* [Work instructions]: Gather every line of the material below that contains the word "Task".

━━━━━ Dataset rows ━━━━━

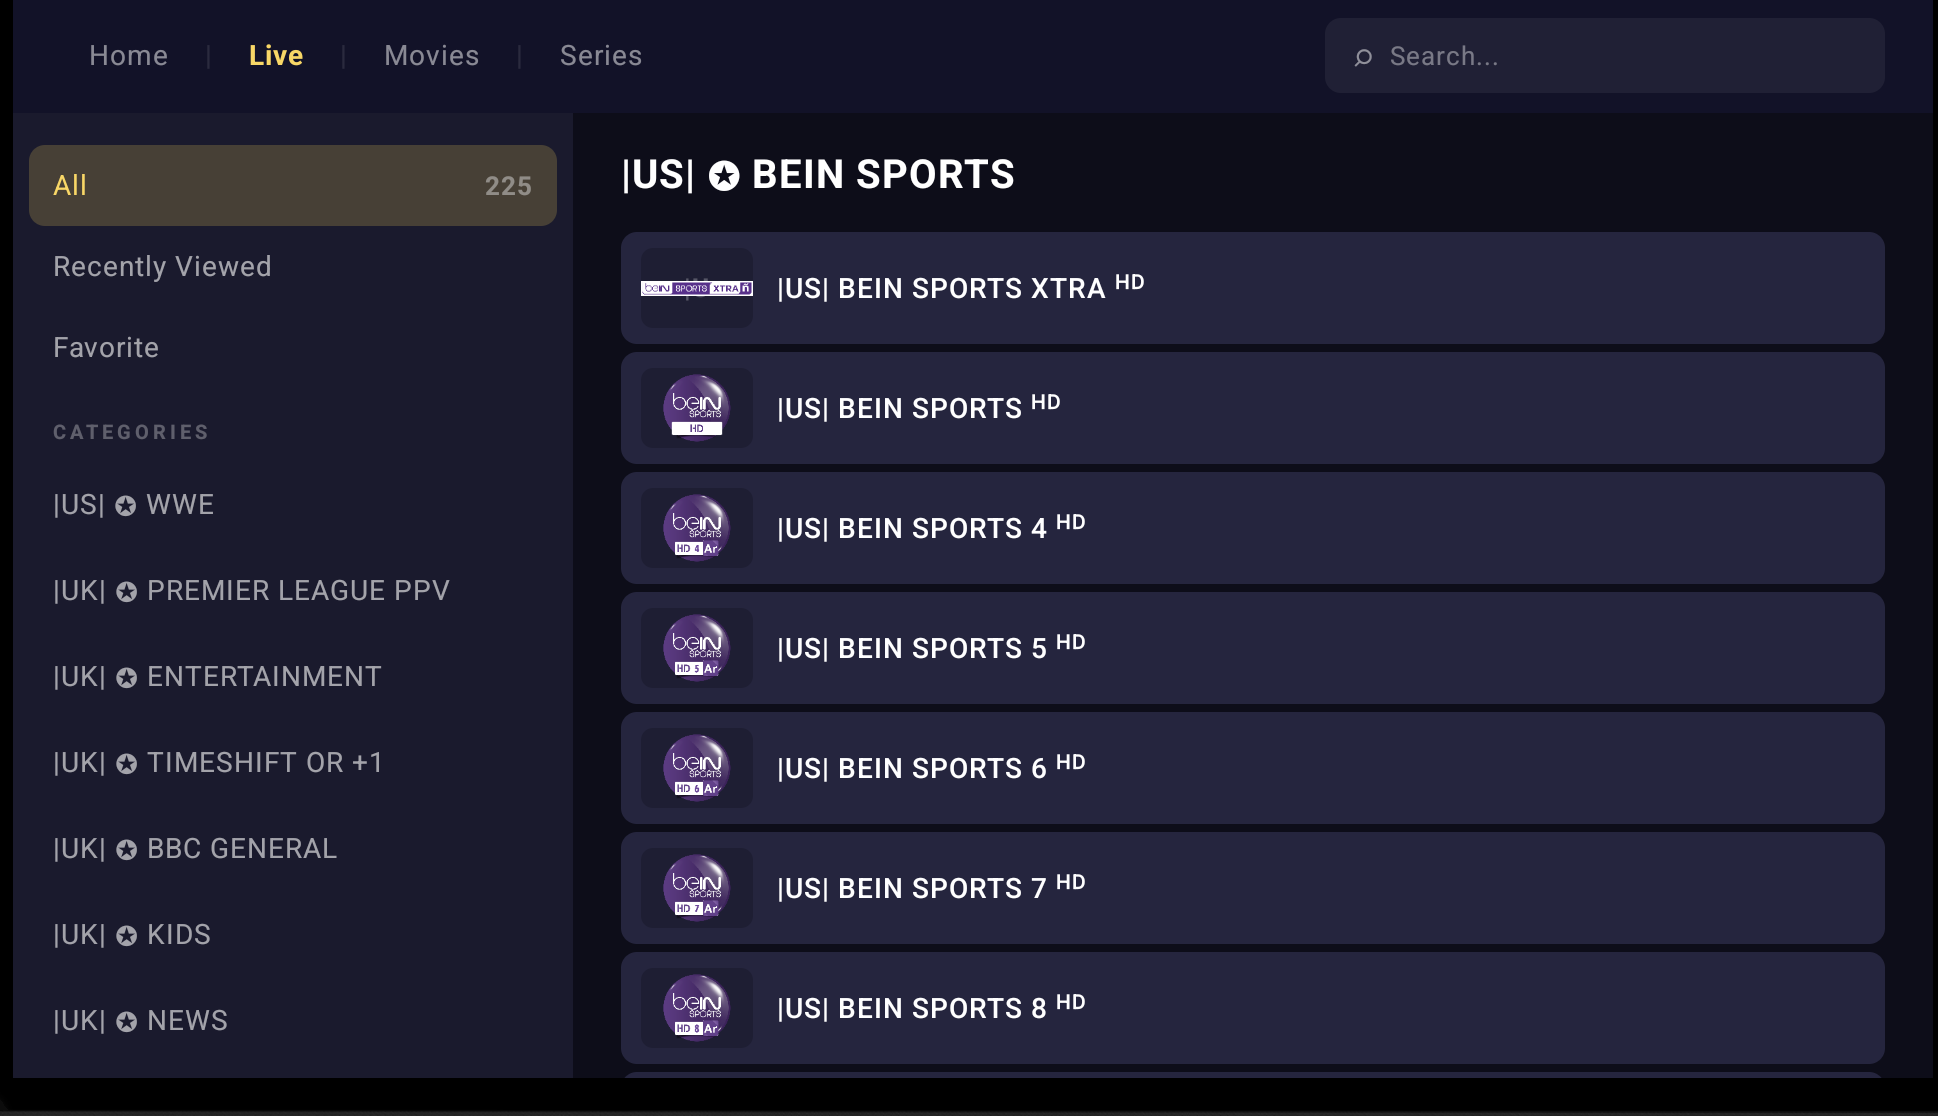The height and width of the screenshot is (1116, 1938).
Task: Select the |US| WWE category
Action: (134, 504)
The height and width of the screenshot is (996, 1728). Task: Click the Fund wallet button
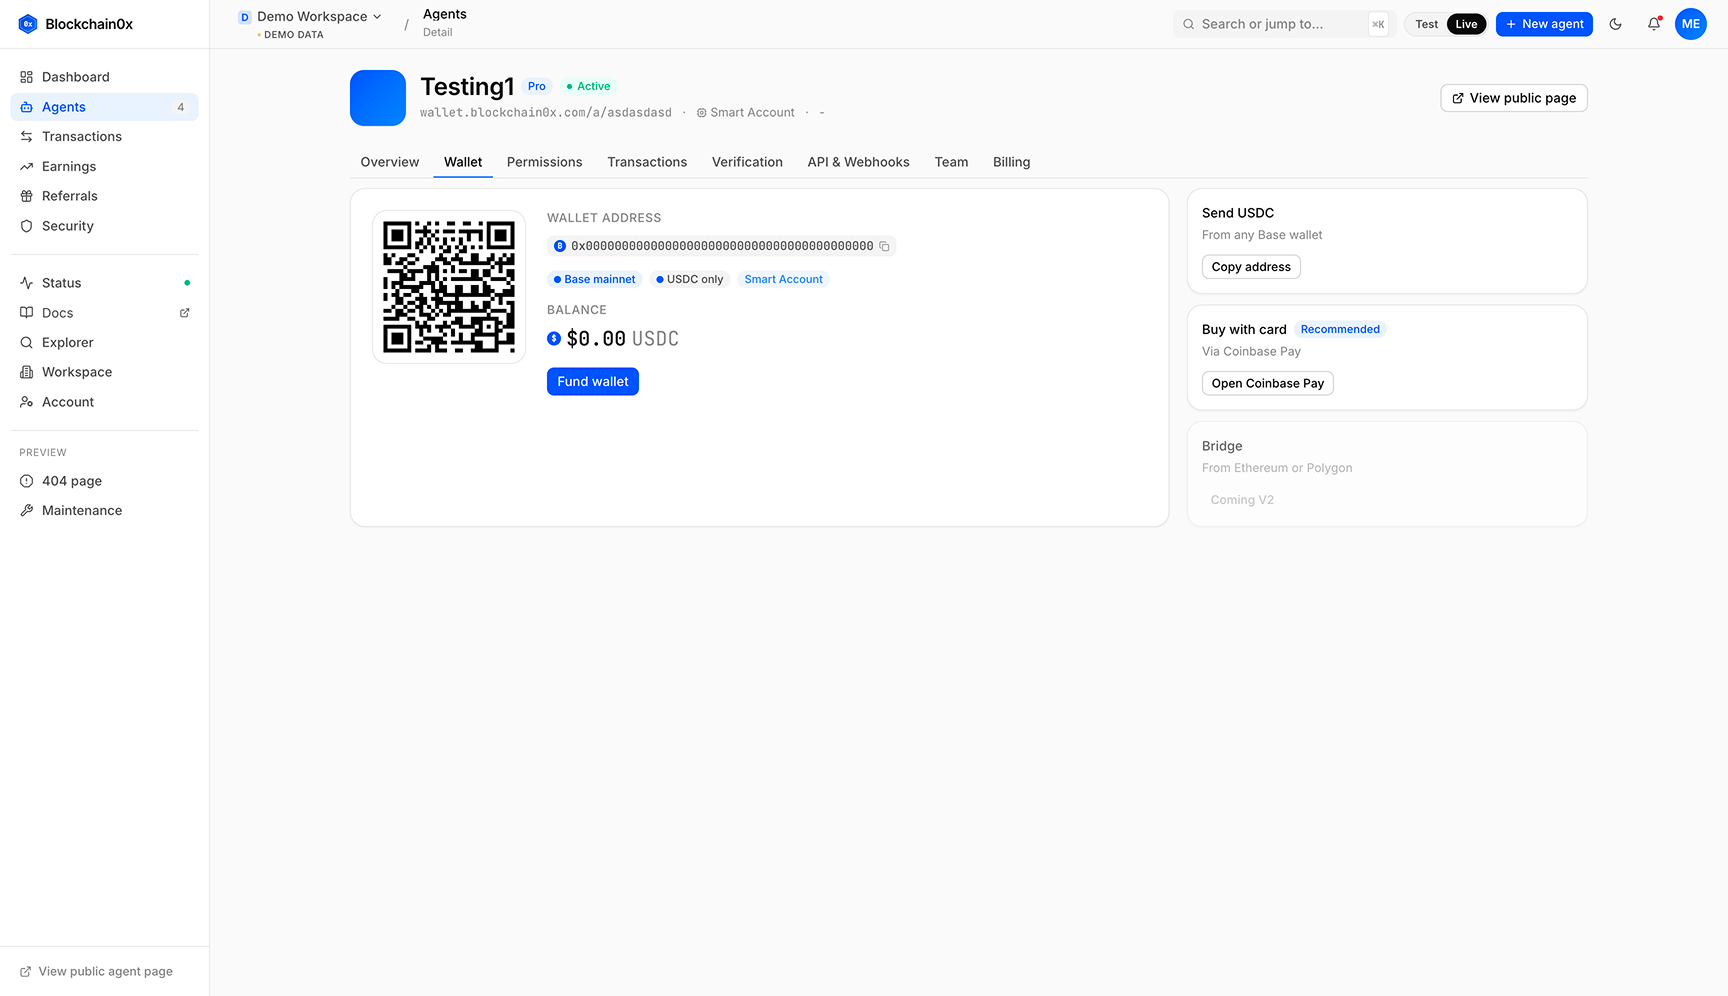click(x=593, y=382)
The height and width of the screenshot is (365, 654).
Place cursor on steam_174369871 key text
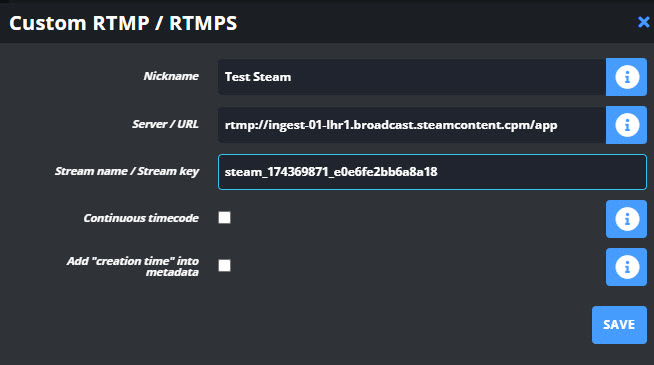331,172
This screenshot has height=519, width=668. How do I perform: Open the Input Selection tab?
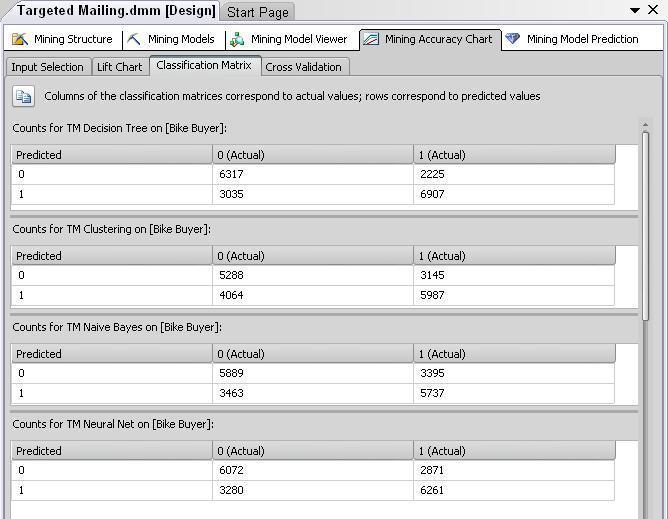pos(48,67)
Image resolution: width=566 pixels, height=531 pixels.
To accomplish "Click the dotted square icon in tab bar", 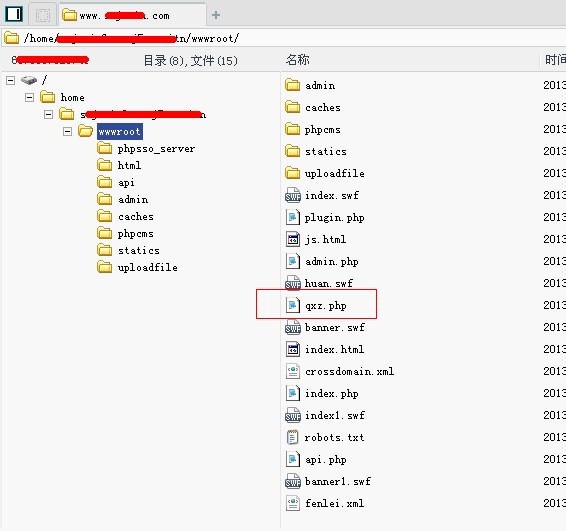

━━━━━

* [Reply]:
Task: Select the |US| WWE category
The height and width of the screenshot is (996, 1728). Task: Click the Fund wallet button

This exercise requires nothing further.